Pin Crusher returns exclusively for the PS3 - and after handling the motion control options on all three machines, we can see why its reserved for Move: the controller was built with this game in mind.
Virtua Tennis 4 was originally announced as an exclusive for the PS3 and to use Move. However much extra time that version of the game has over Kinect, it certainly shows.
For the Motion Play mode, the camera is zoomed into a first person viewpoint, with only a hovering racquet to be seen on-screen. Movement of the player is automatic on all three versions, leaving you only to worry about hitting the ball. Both Wii and Move have the ability to track the rotation of your serve to add spin to the shot; this is something the controller-less Kinect lacks.
The lack of input choices really puts the depth and long-term enjoyment of the Kinect game into question - unfortunately calibration problems with the Kinect unit at the event compounded matters.
Wii MotionPlus proved to be as solid as ever. But even with the arc of the shots altered by Nintendo's new technology addition to the controller, we couldn't help feel there was little new to the experience. We've been lobbing balls on Wii Sports for years now.
So it was to PS Move we went, and were very much impressed. But note there were two extra stimuli that we acknowledge improved matters over the other two systems on show. Our time with the Wii title was on one of the dock stations you see in retail stores country-wide. The PS3 version dwarfed that by pumping out of a fricking huge Sony HDTV.
And while Kinect matched the screen size, VT4 was demoing on Sony's machine through one of the company's new 3D televisions. It offered us a level of emersion that was second to none, and with an ultra responsive Move controller in our hands, we were soon jumping from side to the side and thoroughly enjoying ourselves - so much so we'd consider buying a Move bundled copy of the game on the system if it comes out.
Slight digression for those interested in 3D comparisons: we had a more enjoyable time playing the game on an LG 3D TV, which stood beside Sony's. LG's used the 3D glasses offered in 3D-equipped cinemas, and the effect was fantastic, the new depth of field adding drastically to the experience. To our eyes, Sony's picture looked washed out in comparison.
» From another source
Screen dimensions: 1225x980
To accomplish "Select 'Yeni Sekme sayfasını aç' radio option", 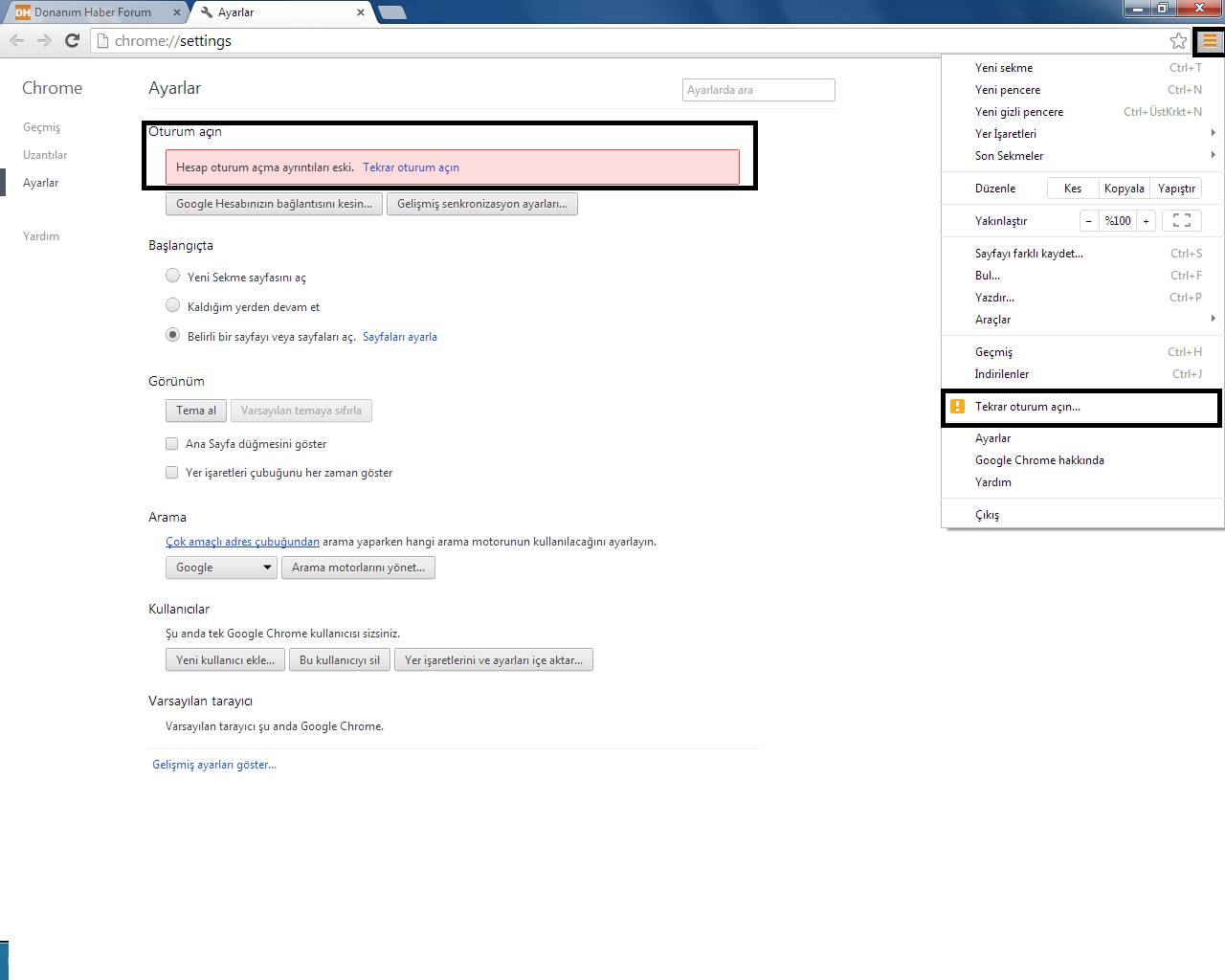I will (x=172, y=276).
3D aside, the facelift to the game is a welcome addition to a tennis franchise now twelve years old. Sega isn't scrimping on content here. Yet Top Spin 4 is coming out strong as well, and with both titles looking to go head to head for our wallets this spring, it'll be to the finer details that we'll look to decide a winner.
It'll only be then that we'll know if AM3's tweaks prove to be a smash hit in the long run, or if different doesn't equate to better.